GOAL: Rewrite the lines that open with the one containing "You are a computer-use agent. The" and close with the one containing "1917x769 pixels. 74,385". Put "assistant" wherever "agent" appears and leave everything else unchanged.

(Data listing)

%%

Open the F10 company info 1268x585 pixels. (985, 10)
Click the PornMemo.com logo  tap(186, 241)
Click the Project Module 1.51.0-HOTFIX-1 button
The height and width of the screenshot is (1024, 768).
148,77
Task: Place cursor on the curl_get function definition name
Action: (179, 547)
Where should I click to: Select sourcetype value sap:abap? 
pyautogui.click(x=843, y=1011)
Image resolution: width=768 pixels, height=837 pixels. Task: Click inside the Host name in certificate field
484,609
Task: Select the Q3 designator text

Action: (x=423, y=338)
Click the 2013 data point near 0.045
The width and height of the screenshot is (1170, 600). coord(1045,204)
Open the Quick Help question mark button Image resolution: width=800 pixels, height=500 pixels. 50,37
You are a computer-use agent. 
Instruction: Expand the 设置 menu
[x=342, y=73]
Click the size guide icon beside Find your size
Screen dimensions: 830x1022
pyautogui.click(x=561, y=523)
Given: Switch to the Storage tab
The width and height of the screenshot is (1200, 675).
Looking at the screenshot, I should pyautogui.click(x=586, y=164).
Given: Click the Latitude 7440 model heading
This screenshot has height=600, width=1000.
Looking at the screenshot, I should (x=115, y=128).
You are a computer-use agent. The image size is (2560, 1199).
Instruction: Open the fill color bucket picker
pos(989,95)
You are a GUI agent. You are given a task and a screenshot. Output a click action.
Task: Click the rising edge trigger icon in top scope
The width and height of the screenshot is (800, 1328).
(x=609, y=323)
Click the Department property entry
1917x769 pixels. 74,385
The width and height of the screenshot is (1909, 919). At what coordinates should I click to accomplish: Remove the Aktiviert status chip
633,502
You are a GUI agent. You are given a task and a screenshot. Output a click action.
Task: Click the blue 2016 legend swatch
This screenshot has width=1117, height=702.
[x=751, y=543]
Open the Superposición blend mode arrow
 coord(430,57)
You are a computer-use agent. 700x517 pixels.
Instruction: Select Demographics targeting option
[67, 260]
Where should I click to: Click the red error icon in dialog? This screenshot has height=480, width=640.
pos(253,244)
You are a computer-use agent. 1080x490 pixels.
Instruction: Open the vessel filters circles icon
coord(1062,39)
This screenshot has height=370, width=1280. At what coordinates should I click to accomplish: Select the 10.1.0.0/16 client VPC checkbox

%%

COMPLETED TASK:
You are a computer-use assistant. The image size is (2560, 1199).
Instruction: Open the fill color bucket picker
pos(989,95)
You are a GUI assistant. You are given a task and a screenshot. Output a click action.
Task: Click the rising edge trigger icon in top scope
The width and height of the screenshot is (800, 1328).
(x=609, y=323)
Click the Department property entry
1917x769 pixels. 74,385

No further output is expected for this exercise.